Tapestry

How COVID-19 lockdowns interrupted this introvert author's journey to extrovert

One introvert tells Tapestry how her journey to live life like an extrovert has been upended by the coronavirus pandemic, just as she had become skilled at the “whole leaving-the-house thing.”

Quarantine touted as 'golden age' for introverts, but they 'don't love being locked up,’ Jessica Pan says

Jessica Pan is the author of Sorry I'm Late, I Didn't Want To Come: One Introvert's Year of Saying Yes. (Submitted by Jessica Pan)

Originally published in April, 2020.

One introvert's journey to come out of her shell and live life like an extrovert has been upended by the coronavirus pandemic, just as she had become skilled at the "whole leaving-the-house thing."

"Someone jokingly told me it is the golden age for introverts, [but] obviously introverts don't love being locked up," U.K.-based journalist Jessica Pan told Tapestry's Mary Hynes.

"We don't love living in this terrifying time or having people be sick." 

For several years, Pan was "a happy introvert."

"I would have defined myself as a hardcore, shy introvert. I avoided things like talking to strangers, networking events and going to parties with lots of people."

But that joy quickly faded after she started freelancing and working alone at home most days. 

"I sort of self-isolated before it was, you know, the thing to do. I realized that I was actually quite lonely … and the more I stayed in, the more scared I was to go out. " 

Living like an extrovert 

Pan realized she needed to change her behaviour and set herself a serious challenge: live like an extrovert for an entire year.

First, she just had to figure out one thing — how do grown-ups make friends?

Pan's book chronicles her efforts to live like an extrovert. (Penguin UK)

For much of her life, she had believed the common sentiment that "once you're past the age of, oh, 17 or 18, your days of making close friends are over. Forever." 

"I don't volunteer. I don't participate in organized religion. I don't play team sports. Where do selfish, godless, lazy people go to make friends? That's where I need to be," Pan wrote in her book Sorry I'm Late, I Didn't Want To Come: One Introvert's Year of Saying Yes.

A cadre of professionals helped coax her out of her shell during the project — and some of their advice was quite counterintuitive, she says.

Where the conventional wisdom urges you to "fake it 'til you make it," or put on a mask of big confidence and the whole world will love you, Pan was assured that such advice could not be more misguided. 

"Obviously, I'm not naturally in love with doing these things, that's kind of why I called them my nightmares." 

Pan said Mark — her "sociability coach" — reminded her that "'we think to be interesting we have to be impressive, but sharing our failure connects us more than sharing our success.'"

That's how Pan ended up learning how to play "vulnerability tennis." 
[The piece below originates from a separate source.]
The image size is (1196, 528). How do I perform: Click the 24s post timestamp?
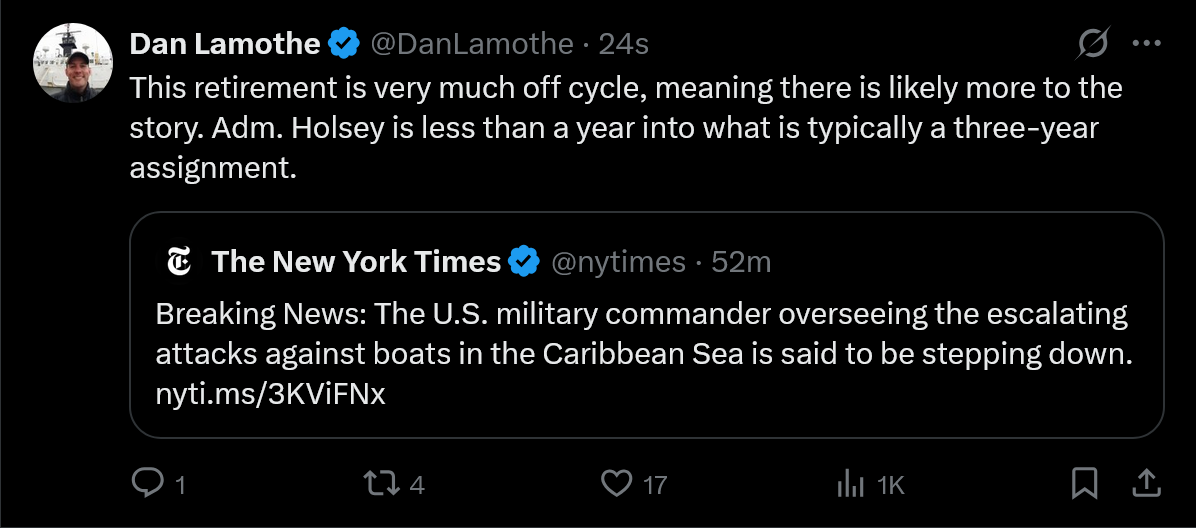[x=623, y=44]
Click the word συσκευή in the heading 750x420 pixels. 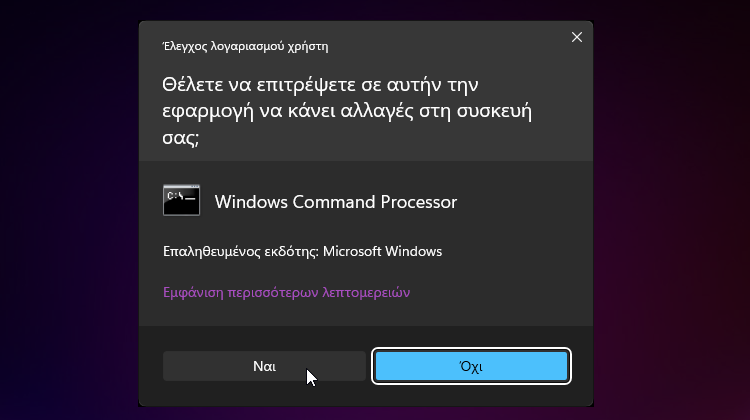(494, 111)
In this exercise, people take turns sharing the most embarrassing, humiliating and shameful things about themselves with a total stranger.

According to Pan, the teacher's instructions were: "If what you're saying makes you feel like a loser, you're doing it right!" 

'Break the ice'

However, COVID-19 has thrown a spanner into the works, with Pan being confined to her London flat since British Prime Minister Boris Johnson issued stay-at-home orders to the nation on March 23. 

Nonetheless, introverts have a leg up when it comes to being comfortable with quiet time, Pan says.

Her advice for extroverts who are currently locked in "self-isolation hell" is to "not try so hard to socialize online every night, you don't have to be on a video call with eight of your best friends all the time," because it is never going to be the same as meeting up face-to-face. 

"It's a chance for people to talk one-on-one, maybe over the phone, and actually go deeper, be vulnerable, because we're all in this really weird time where we're all we're all very anxious, we all feel very scared."

Although Pan completed her year, and her book, before the pandemic struck, some of the lessons she learned feel eerily prescient. Her favourite bit of wisdom?

"The biggest thing that I have learned from my year living as an extrovert is the advice 'nobody waves, but everybody waves back.' … I realized if you're the first person to break the ice, 99 per cent of people are actually more than willing to talk to you."